WORK INSTRUCTIONS - Give back exactly the lines of the data below, starting with the line that has "10 (607, 400)" and going on through the line that has "Luzern (44, 1682)".

== Segment start ==

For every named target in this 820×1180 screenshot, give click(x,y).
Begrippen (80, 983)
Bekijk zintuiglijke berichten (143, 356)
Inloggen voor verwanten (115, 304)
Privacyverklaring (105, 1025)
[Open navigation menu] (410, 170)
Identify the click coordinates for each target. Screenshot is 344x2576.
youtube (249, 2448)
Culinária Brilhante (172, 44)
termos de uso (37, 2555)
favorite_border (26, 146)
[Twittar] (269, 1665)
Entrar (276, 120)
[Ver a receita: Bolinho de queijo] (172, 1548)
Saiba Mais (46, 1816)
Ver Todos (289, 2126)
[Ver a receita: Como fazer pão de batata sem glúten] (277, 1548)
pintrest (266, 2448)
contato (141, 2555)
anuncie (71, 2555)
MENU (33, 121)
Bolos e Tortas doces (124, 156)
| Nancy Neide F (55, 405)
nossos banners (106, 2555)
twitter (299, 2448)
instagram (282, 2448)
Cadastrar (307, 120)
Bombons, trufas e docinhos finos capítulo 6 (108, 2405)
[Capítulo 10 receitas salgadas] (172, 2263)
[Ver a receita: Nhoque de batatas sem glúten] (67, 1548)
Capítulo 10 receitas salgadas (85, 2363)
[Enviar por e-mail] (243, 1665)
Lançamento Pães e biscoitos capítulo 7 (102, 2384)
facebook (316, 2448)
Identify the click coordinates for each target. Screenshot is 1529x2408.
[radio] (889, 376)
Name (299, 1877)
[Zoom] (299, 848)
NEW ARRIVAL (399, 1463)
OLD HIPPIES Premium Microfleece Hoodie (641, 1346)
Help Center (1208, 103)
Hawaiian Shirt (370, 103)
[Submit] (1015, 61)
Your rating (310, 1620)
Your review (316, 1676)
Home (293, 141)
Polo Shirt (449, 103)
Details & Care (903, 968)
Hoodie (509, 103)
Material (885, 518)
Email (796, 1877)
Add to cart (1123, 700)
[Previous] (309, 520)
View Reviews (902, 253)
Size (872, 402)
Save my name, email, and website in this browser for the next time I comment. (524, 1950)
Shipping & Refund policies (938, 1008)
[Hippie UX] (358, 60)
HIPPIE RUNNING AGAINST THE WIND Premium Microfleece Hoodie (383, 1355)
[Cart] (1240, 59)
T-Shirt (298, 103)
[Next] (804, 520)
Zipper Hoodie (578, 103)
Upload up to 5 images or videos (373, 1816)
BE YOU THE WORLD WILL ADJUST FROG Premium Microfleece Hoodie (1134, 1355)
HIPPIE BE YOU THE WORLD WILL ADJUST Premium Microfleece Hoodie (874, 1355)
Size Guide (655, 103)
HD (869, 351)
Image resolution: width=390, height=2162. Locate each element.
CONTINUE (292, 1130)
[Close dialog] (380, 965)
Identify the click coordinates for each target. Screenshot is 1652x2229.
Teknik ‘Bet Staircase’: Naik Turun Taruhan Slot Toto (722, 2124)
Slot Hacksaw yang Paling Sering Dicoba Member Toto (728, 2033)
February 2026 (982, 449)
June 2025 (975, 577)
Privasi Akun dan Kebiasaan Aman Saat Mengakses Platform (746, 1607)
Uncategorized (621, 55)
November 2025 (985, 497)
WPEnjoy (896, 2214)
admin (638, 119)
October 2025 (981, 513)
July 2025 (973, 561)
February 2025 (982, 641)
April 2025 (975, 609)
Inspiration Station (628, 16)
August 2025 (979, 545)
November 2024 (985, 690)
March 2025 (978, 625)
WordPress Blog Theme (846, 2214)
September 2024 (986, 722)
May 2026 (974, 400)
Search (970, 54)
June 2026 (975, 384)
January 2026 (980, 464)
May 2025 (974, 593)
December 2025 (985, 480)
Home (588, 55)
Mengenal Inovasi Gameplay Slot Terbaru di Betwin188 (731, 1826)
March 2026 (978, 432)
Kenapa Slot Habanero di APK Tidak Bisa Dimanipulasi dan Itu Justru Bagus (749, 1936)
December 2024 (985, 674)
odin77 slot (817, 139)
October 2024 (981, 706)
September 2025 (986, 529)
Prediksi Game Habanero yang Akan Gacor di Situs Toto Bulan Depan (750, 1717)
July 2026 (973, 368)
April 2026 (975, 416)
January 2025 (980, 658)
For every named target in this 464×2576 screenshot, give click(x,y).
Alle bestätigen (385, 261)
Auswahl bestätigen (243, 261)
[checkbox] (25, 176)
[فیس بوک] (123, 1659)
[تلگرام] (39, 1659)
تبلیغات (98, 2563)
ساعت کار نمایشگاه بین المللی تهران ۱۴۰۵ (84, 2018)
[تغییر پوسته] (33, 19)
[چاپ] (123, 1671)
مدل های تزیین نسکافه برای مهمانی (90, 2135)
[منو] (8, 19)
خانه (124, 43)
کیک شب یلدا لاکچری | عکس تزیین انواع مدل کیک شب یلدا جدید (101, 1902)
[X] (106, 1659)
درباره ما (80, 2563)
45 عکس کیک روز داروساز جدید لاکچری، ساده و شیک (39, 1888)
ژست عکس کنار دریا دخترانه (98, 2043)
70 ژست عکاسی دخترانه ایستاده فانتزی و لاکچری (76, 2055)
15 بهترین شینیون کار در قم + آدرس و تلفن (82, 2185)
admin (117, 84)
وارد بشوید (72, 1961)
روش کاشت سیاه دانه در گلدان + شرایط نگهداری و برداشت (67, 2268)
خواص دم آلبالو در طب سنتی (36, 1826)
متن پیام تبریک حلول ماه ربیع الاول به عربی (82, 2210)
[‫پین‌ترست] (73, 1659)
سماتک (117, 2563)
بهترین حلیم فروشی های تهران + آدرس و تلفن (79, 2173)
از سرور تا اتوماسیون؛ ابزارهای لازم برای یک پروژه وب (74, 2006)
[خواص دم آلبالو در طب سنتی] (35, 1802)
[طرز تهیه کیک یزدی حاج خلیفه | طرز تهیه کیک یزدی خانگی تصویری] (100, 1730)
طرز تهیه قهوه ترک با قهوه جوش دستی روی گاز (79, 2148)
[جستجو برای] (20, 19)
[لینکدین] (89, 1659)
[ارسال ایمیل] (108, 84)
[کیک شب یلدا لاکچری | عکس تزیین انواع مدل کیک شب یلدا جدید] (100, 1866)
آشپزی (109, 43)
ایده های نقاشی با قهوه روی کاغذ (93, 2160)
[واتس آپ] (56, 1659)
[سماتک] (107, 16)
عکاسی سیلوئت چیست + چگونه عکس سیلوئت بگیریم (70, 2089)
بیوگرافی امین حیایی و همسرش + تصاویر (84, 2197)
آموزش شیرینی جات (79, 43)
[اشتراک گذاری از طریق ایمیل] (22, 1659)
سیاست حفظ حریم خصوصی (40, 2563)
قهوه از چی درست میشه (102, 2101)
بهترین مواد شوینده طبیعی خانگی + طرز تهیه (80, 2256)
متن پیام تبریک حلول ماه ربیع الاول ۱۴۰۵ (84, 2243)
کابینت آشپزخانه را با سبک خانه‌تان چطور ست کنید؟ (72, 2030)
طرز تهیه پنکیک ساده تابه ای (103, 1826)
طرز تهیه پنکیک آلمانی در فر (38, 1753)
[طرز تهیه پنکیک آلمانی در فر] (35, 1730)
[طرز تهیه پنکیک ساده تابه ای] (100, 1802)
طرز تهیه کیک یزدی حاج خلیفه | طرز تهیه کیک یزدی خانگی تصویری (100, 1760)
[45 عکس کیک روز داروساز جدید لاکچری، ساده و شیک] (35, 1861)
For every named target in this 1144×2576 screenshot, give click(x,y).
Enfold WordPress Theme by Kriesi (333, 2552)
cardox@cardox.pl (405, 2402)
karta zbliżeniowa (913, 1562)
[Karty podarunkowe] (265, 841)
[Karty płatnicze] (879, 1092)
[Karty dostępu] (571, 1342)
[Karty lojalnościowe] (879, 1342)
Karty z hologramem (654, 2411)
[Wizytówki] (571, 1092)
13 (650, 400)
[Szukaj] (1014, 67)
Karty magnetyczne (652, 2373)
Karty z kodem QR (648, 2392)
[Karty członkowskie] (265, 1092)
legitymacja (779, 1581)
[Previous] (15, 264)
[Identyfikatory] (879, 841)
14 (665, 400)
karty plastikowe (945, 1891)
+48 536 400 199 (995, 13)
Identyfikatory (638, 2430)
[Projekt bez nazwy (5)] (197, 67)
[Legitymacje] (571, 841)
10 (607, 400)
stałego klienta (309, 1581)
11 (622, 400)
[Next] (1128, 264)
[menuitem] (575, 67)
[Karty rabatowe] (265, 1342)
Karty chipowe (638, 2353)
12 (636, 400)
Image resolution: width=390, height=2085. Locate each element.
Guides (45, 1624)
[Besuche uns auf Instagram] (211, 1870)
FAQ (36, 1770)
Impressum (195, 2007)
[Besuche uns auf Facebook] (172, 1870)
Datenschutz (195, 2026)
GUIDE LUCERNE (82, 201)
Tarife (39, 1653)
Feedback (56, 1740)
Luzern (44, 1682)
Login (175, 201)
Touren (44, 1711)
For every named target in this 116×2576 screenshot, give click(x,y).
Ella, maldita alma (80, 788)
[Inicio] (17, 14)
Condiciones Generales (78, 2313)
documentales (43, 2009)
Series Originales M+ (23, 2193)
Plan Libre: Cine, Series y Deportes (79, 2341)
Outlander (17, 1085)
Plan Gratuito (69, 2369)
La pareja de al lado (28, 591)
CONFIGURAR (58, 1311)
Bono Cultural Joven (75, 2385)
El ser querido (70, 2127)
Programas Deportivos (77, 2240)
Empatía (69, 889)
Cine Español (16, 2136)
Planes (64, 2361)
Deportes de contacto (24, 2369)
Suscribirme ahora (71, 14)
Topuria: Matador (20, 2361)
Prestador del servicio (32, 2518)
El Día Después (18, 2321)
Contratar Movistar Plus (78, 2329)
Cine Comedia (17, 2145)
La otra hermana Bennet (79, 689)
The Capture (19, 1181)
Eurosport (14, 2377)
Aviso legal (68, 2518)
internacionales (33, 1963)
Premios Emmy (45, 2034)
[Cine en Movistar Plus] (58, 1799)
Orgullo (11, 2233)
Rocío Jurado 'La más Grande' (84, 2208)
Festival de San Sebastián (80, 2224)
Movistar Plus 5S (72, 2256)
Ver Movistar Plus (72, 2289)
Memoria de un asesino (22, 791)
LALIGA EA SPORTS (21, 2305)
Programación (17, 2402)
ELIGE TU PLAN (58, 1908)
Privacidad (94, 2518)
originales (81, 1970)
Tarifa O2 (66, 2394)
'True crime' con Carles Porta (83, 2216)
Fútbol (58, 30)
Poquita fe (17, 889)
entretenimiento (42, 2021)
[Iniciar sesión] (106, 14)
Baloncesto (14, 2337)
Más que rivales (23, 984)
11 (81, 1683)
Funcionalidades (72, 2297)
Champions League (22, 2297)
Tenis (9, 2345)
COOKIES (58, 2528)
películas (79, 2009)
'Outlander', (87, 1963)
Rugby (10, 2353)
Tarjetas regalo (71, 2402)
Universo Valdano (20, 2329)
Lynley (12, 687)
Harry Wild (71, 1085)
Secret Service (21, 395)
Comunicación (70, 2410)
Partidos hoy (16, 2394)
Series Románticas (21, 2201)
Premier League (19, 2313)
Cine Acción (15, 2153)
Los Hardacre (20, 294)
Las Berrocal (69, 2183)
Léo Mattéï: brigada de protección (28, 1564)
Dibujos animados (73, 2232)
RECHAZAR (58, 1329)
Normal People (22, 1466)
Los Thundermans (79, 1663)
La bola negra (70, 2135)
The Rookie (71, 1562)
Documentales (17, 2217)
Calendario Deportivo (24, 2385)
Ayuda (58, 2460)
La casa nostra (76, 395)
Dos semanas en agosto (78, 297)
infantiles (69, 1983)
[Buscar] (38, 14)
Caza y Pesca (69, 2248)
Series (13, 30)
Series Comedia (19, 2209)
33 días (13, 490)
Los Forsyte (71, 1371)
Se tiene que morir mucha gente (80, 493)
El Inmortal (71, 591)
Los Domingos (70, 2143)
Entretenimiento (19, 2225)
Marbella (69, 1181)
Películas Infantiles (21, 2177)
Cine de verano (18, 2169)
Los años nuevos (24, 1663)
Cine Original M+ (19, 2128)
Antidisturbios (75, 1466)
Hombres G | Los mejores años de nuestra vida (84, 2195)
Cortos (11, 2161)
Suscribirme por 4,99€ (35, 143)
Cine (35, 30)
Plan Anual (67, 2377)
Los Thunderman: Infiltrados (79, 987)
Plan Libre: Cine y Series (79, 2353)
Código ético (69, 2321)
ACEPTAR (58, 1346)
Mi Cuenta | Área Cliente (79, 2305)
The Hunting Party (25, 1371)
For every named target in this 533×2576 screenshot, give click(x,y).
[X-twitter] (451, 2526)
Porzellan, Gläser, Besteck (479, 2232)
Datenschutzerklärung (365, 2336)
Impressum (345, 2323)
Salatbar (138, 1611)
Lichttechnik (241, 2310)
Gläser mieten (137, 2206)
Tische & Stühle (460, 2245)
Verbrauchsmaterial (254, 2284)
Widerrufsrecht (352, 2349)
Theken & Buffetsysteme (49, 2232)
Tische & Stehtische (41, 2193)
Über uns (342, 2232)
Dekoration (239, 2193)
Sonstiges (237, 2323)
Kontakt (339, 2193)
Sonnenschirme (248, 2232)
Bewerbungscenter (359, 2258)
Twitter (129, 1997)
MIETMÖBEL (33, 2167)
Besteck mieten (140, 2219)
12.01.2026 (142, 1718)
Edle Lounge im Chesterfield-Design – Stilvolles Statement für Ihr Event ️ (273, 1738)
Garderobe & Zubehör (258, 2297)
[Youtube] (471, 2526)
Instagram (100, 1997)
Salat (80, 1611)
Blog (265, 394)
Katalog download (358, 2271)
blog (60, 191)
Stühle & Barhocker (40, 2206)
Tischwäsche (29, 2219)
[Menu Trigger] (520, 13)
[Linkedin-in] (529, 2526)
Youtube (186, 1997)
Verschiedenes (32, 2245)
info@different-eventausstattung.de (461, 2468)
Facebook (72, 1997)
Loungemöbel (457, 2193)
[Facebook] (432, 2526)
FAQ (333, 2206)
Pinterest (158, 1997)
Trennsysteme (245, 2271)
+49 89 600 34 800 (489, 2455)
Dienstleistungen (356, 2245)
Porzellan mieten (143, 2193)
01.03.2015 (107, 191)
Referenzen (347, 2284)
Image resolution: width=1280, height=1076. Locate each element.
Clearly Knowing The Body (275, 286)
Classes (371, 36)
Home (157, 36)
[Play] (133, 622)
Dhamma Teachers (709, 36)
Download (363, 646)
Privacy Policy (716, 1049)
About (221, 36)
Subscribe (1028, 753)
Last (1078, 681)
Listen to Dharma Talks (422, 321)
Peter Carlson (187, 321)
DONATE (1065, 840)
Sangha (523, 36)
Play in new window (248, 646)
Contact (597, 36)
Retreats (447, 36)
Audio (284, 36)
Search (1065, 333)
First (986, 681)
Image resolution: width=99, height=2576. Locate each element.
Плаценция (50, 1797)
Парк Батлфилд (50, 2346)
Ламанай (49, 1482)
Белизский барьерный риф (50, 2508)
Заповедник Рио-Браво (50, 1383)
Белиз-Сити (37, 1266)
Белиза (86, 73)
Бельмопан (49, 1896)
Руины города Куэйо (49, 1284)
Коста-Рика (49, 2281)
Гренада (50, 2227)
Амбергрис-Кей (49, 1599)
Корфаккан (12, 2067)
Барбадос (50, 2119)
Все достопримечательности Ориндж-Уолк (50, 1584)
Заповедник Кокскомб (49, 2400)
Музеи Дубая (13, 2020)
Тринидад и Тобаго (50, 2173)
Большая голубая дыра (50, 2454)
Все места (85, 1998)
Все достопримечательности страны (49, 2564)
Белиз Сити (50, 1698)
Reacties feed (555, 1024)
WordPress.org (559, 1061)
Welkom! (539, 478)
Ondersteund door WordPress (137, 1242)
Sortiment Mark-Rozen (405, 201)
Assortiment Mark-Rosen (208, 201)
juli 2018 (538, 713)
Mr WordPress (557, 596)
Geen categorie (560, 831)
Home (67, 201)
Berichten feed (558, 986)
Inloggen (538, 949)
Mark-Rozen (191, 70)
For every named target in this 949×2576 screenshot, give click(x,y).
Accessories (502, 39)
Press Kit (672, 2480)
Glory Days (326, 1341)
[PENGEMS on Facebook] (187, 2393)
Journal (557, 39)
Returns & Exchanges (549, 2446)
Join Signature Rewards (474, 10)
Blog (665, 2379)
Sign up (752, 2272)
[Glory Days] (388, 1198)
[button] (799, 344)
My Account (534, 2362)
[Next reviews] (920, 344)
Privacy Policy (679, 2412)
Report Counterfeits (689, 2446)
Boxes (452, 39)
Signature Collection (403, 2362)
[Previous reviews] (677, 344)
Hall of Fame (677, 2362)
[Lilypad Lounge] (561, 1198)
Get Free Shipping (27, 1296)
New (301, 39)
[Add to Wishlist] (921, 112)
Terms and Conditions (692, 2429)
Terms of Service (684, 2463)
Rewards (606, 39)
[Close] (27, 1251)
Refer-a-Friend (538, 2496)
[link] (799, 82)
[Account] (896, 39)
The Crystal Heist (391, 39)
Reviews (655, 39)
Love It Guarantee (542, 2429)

== Segment end ==

TASK RESULT -
10 (607, 400)
stałego klienta (309, 1581)
11 (622, 400)
[Next] (1128, 264)
[menuitem] (575, 67)
[Karty rabatowe] (265, 1342)
Karty chipowe (638, 2353)
12 (636, 400)
Image resolution: width=390, height=2085. Locate each element.
Guides (45, 1624)
[Besuche uns auf Instagram] (211, 1870)
FAQ (36, 1770)
Impressum (195, 2007)
[Besuche uns auf Facebook] (172, 1870)
Datenschutz (195, 2026)
GUIDE LUCERNE (82, 201)
Tarife (39, 1653)
Feedback (56, 1740)
Luzern (44, 1682)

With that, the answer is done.